* _PROBLEM_
Write out exactly the lines between the line containing "Click the Namespace dropdown arrow" and the end of the records, counting both ends, and leave out all pictures.

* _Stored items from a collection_

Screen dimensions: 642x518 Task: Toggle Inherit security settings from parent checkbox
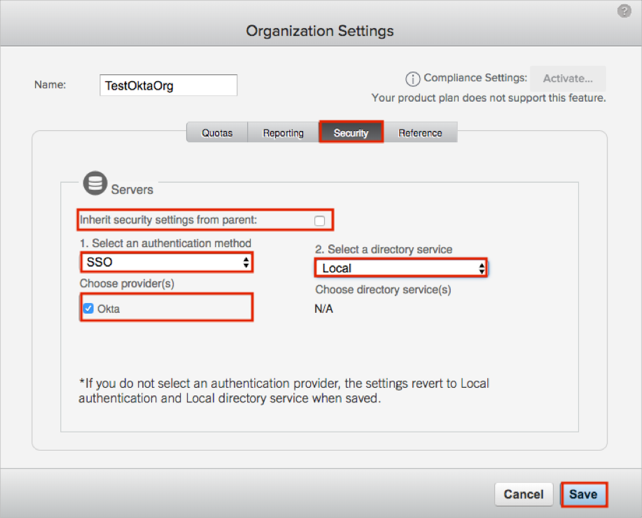tap(319, 220)
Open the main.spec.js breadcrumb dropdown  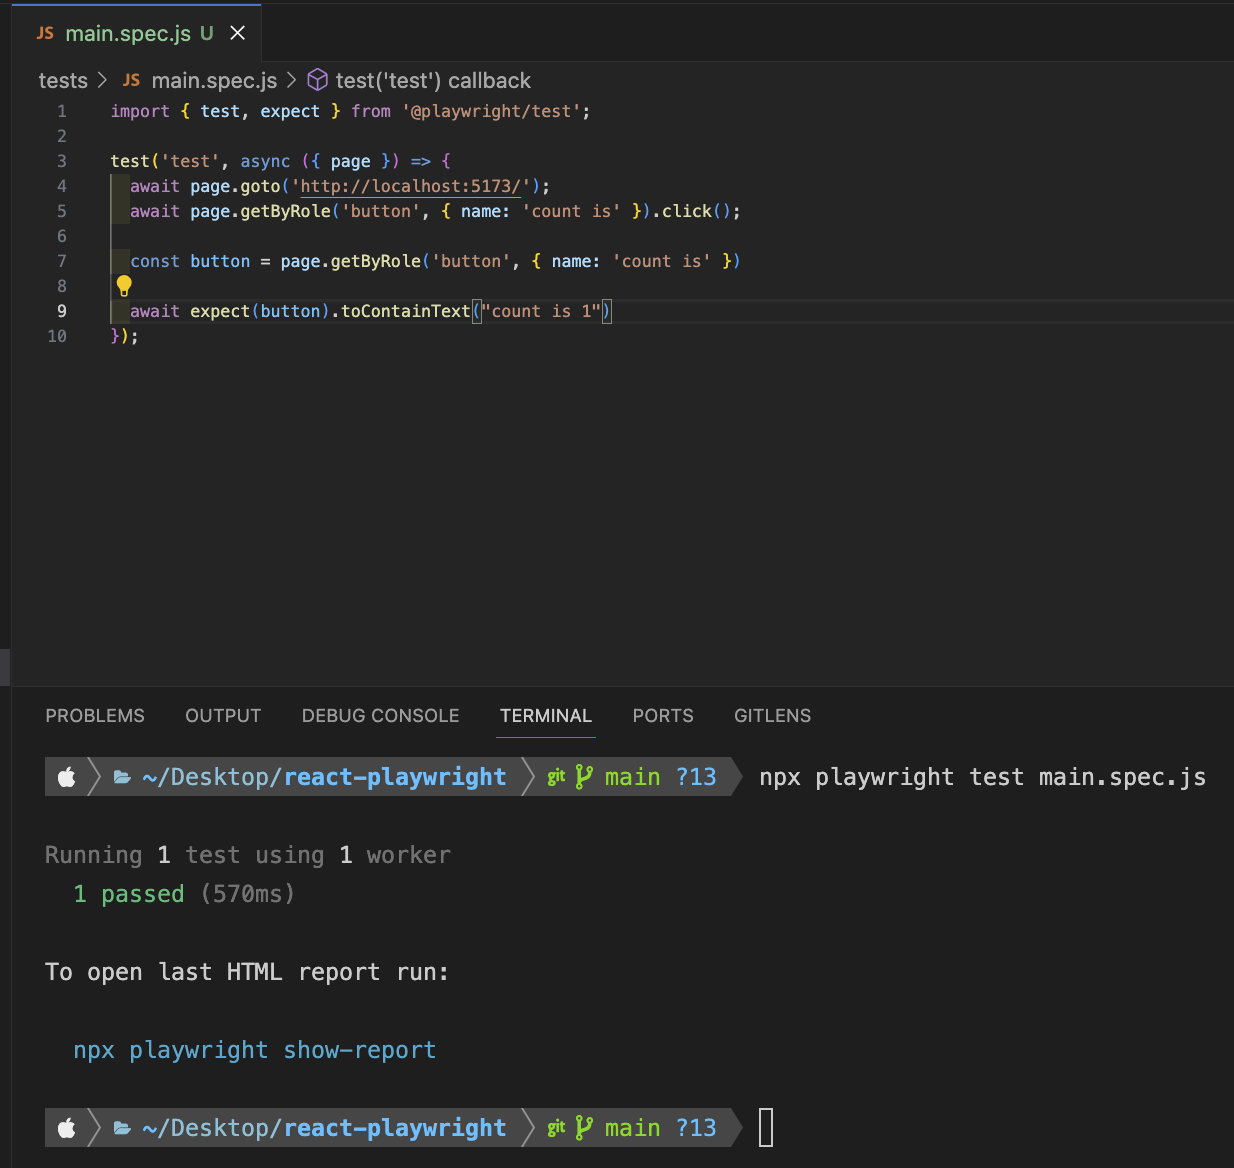pyautogui.click(x=213, y=80)
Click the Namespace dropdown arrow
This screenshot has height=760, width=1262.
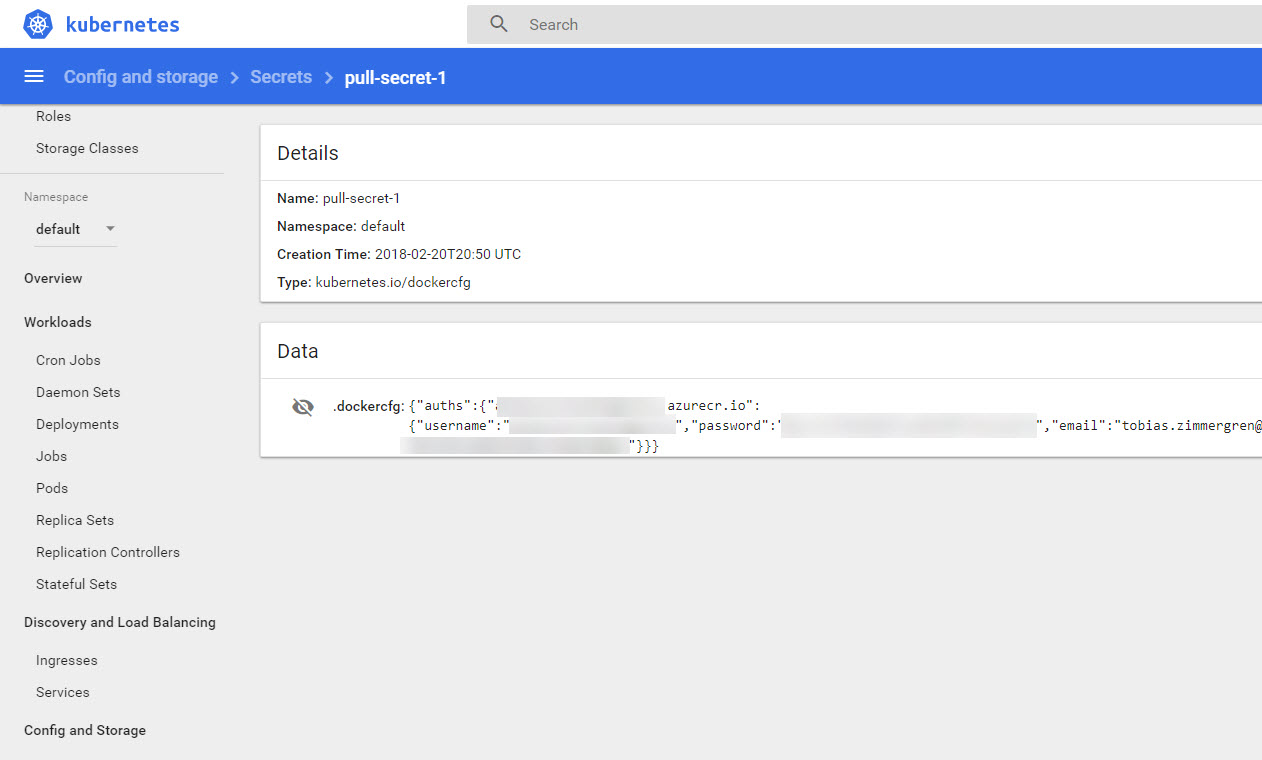coord(110,229)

* _SOLUTION TO THE PROBLEM_
Click the Namespace dropdown arrow
This screenshot has height=760, width=1262.
coord(110,229)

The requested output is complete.